DIRECTIONS >> Filter the lines below, keeping each one that holds "panel".

TASK MATERIAL >>
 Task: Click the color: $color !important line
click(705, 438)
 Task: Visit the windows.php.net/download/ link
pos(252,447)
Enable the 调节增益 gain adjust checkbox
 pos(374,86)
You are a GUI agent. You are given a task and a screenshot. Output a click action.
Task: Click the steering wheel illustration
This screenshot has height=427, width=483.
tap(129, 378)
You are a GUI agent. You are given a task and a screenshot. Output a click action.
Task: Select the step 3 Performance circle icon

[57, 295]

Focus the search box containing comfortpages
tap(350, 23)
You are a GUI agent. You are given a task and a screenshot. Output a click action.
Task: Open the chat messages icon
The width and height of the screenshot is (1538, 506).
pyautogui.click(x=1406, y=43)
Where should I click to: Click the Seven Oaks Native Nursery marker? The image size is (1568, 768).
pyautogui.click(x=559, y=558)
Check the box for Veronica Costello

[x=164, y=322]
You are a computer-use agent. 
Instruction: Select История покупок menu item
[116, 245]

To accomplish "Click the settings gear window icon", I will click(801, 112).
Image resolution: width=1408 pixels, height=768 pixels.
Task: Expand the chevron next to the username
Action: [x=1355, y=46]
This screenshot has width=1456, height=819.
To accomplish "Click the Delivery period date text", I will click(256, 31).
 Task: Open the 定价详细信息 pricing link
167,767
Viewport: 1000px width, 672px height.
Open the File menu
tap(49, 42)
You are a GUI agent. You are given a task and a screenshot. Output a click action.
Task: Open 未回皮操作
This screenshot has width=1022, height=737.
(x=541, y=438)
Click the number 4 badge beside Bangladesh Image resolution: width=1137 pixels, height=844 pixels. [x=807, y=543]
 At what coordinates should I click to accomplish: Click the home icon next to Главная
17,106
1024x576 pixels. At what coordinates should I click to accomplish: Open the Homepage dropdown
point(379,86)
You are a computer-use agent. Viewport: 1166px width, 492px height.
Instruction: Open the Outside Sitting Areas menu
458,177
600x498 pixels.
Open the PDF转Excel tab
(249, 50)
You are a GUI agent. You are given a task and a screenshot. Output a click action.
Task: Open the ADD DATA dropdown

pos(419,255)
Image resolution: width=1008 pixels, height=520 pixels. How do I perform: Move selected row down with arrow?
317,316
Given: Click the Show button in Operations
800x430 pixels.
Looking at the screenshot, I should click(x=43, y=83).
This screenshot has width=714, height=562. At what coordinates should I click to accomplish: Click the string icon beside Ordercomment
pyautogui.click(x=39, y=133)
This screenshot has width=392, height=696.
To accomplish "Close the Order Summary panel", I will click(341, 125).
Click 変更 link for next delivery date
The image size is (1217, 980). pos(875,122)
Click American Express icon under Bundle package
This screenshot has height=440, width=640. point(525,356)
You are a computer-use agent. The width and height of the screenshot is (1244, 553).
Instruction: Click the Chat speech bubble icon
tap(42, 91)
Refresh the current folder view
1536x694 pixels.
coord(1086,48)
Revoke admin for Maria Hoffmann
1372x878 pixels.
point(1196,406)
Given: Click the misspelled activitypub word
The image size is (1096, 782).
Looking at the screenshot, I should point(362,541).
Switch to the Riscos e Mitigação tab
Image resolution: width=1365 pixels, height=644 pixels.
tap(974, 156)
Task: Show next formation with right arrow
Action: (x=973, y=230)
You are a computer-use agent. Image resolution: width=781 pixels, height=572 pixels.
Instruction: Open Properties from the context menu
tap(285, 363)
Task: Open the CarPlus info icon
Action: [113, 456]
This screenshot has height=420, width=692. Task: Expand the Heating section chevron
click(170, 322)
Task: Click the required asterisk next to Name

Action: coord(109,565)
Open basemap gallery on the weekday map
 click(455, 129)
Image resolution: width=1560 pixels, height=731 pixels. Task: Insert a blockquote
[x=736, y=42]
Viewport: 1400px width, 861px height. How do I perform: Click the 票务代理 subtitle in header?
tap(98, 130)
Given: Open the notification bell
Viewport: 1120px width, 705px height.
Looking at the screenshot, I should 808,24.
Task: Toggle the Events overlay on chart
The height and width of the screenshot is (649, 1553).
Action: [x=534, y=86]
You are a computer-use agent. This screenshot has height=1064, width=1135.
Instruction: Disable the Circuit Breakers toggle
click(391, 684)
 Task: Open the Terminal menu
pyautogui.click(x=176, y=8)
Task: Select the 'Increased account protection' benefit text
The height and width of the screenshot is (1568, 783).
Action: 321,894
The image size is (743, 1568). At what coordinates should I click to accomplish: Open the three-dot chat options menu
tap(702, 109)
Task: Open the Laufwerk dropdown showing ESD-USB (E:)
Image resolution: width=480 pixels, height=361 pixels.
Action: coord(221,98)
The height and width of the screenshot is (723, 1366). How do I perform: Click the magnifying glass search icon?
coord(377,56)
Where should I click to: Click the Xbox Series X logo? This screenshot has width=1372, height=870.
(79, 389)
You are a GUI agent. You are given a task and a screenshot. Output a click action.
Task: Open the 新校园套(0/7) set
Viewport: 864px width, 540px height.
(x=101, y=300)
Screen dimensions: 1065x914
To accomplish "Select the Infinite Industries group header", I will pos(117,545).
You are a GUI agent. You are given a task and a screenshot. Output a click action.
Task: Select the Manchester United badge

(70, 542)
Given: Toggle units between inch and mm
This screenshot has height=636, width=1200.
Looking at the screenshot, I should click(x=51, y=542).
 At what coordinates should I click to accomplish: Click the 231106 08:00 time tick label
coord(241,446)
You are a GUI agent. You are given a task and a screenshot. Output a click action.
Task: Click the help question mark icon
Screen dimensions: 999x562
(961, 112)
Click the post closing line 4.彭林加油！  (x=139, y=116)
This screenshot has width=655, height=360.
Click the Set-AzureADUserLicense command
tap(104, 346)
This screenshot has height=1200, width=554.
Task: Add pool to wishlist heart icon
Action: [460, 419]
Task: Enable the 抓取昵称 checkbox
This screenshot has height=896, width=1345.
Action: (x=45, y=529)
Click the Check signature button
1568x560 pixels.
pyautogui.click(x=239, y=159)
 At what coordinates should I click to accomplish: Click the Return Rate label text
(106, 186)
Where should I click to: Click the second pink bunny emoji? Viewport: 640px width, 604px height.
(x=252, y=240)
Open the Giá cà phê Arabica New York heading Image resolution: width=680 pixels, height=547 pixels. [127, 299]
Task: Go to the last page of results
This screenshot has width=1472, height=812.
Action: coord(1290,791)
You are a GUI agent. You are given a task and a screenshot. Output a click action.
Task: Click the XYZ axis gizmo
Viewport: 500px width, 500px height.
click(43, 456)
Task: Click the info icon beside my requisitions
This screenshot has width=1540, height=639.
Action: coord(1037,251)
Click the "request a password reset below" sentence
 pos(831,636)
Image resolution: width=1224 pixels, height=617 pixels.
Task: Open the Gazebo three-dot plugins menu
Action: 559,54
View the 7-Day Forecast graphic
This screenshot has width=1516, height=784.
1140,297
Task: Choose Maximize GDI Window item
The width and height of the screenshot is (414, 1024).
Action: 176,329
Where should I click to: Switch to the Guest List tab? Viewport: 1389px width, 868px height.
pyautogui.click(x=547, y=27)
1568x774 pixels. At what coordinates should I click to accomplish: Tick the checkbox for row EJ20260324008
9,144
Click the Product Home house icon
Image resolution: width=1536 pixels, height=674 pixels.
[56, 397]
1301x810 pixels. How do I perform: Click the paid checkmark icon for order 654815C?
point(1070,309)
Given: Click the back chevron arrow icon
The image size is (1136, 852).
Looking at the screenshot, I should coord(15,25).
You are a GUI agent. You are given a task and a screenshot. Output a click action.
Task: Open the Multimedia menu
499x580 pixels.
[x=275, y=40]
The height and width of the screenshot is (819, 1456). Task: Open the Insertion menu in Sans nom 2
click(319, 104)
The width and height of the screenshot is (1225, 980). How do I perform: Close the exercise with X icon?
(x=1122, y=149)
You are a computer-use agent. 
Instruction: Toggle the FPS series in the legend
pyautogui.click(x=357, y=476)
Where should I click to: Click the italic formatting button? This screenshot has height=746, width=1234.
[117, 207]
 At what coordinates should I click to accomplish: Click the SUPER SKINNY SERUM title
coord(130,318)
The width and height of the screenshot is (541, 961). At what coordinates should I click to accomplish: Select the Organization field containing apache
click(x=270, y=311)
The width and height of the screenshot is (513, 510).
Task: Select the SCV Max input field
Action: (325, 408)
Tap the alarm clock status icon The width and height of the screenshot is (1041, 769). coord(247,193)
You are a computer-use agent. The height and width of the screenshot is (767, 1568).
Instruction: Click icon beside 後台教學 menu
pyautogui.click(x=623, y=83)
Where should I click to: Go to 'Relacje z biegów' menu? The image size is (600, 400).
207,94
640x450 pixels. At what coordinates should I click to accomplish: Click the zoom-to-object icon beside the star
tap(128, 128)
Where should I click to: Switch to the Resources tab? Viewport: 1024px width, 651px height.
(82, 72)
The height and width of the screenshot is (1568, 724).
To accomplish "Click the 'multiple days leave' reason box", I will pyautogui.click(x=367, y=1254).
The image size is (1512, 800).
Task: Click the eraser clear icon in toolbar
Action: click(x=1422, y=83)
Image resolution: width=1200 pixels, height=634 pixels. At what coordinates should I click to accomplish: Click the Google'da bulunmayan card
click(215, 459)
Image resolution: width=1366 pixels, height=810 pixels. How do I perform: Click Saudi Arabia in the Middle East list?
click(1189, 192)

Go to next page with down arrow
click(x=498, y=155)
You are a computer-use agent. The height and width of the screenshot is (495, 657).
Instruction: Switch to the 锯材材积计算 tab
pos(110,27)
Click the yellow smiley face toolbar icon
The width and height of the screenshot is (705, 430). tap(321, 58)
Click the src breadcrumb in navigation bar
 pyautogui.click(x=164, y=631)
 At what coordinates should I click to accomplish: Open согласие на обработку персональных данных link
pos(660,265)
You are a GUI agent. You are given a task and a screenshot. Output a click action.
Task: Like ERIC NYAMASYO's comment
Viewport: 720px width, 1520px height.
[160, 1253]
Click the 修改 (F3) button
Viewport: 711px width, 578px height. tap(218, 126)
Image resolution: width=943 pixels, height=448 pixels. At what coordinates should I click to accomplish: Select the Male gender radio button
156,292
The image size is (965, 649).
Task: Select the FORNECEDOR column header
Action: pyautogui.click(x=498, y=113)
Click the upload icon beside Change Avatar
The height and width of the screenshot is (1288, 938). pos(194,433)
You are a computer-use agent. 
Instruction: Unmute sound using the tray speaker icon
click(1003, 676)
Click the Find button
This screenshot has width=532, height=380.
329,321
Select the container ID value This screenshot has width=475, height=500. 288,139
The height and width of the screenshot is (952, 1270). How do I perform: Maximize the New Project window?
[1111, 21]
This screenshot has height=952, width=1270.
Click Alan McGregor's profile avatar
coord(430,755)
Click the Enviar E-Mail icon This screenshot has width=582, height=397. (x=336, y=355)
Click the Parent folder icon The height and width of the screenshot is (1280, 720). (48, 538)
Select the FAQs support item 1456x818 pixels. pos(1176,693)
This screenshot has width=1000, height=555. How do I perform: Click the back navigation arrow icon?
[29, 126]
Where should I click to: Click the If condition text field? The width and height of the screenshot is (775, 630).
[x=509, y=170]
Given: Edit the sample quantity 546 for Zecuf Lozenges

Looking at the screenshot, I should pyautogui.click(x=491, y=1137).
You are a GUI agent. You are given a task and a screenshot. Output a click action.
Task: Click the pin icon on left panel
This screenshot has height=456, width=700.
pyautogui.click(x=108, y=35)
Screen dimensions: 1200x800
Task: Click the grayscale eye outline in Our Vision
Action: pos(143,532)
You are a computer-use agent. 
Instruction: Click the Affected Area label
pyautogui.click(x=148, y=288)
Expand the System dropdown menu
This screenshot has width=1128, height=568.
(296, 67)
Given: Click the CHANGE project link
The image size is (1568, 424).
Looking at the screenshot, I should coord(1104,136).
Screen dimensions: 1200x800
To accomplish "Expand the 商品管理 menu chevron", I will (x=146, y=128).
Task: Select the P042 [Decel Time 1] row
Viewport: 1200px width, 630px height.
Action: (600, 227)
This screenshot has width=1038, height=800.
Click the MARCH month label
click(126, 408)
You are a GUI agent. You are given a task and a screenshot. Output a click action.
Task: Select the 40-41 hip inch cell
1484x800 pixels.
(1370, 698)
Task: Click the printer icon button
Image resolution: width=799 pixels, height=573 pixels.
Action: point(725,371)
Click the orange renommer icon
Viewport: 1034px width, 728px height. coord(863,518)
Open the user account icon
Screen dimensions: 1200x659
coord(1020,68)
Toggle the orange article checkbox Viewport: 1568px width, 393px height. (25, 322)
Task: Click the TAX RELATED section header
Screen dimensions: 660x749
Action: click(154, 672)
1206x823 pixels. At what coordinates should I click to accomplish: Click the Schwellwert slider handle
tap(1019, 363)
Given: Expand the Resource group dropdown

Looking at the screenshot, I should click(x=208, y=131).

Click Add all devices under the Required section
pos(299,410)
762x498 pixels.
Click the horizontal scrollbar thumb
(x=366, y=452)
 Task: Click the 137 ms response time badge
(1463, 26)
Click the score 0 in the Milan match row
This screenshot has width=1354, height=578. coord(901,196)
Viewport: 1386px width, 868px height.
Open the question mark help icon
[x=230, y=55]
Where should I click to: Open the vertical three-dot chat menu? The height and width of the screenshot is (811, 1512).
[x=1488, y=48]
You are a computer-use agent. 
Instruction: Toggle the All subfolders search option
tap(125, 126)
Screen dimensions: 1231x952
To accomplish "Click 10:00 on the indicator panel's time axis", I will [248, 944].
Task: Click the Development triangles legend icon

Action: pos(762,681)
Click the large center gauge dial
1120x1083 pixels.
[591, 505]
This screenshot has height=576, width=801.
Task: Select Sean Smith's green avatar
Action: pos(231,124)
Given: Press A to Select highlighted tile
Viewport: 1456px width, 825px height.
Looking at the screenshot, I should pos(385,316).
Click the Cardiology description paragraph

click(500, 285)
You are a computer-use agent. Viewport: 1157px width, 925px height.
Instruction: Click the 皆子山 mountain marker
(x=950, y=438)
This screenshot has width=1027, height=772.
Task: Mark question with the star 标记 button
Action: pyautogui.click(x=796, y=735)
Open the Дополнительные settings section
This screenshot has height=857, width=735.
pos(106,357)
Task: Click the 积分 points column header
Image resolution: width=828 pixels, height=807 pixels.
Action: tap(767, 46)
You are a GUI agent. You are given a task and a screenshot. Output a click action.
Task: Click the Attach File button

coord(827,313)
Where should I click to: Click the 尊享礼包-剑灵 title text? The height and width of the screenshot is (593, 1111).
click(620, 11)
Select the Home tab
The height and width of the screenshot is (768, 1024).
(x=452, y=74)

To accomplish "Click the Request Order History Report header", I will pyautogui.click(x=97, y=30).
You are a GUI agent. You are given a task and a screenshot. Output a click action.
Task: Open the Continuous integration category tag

REPLY >>
To accomplish "Close the Order Summary panel", I will click(341, 125).
Task: Click the pin icon on left panel
To accomplish "Click 10:00 on the indicator panel's time axis", I will [248, 944].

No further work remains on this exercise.